In order to defend their area of operation, probation trusts need to build confidence in their work among their key stakeholders and the public at large. They do not have the marketing and PR resources of the giant corporations but there may be an opportunity to develop their own slingshot. The strategic use of Twitter, Facebook, YouTube and LinkedIn can get the stories of probation’s successful work out to a much larger audience.
Like the humble slingshot, social media is a small, inexpensive weapon which can be utilised most effectively by those who are nimble and quick on their feet.
The Philistines laughed as David made his way out from the Israeli army to face their champion, Goliath; all they saw was an under-sized shepherd boy ranged against a man-mountain. Like many of the mighty throughout history; they failed to appreciate the challenge he presented; they overlooked his faith in his God, the ready supply of missiles lying at his feet and the fact that his work as a shepherd had given him the opportunity to become a crackshot with his sling, driving off wolves from his flock.
As probation trusts look to defend their areas of work, they too have hidden qualities. They have faith in their ability to protect the public and reduce re-offending, evidenced in hundreds of schemes and interventions across the country. They have literally thousands of pieces of ammunition in the countless tales of individual redemption, the human interest stories on which both online and traditional media thrive.
What lets probation trusts down at the moment is the quality of their slingshots. The NOMS central IT contract prevents them from accessing most online resources. Probation trusts can access very few sites on the Internet either from their computers or the BlackBerry phones their managers use for secure e-mail. Any web page with a link to a Facebook page is immediately off limits. Most trusts have only one standalone computer that is able to access the Internet, normally situated on the Communications/PR officer’s desk. This lack of online access makes the jobs of many probation managers so difficult that an increasing number are “choosing” to invest in their own tablets or laptops to circumvent the problem.
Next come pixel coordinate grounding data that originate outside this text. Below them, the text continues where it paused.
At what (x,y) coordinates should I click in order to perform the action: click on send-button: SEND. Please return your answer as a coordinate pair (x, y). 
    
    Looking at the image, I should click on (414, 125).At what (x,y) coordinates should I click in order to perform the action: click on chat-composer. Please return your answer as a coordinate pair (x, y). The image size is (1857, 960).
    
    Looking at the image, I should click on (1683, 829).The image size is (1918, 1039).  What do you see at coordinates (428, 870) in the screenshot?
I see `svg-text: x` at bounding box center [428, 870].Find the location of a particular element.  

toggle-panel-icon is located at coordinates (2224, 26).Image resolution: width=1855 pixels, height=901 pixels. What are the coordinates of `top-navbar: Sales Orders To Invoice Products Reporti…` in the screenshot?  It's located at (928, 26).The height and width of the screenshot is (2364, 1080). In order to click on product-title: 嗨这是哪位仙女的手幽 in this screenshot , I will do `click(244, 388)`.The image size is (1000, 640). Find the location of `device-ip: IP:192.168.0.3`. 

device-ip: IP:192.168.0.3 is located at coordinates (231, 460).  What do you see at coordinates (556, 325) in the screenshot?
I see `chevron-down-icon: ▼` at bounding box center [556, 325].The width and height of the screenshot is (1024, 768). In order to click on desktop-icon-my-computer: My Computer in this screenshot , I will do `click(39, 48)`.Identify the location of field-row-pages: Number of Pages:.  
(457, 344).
The latest problem for long-suffering probation trusts is that those who have migrated to the new National Data Centre can no longer access PDF files – essentially all policy, practice and research on the Internet.
Because their slingshots are no good, most probation trusts have not had the chance to practice their social media skills. There are only 31 Tweeters representing a dozen probation trusts on my twitter list. Trusts have been forced for so long to conduct their communications internally via their intranets, that many are not aware of the potential of social media which has been so comprehensively embraced by their colleagues in the police service and by private and voluntary sector organisations generally.
Probation trusts urgently need to increase general knowledge of their work and how effective it is if they wish to defend their traditional areas of operation. Of course, the future will bring a different way of working with private and voluntary sector partners, but a probation trust that is well understood and respected by its local stakeholders and communities will always have a central part to play in the criminal justice system.
I think that social media will be key to helping probation trusts to build public confidence. But probation trusts need two things to happen for them to be able to use social media effectively:
- NOMS to change the central IT contract or cut probation trusts loose to make their own arrangements and
- Good quality training on a strategic approach to the use of social media.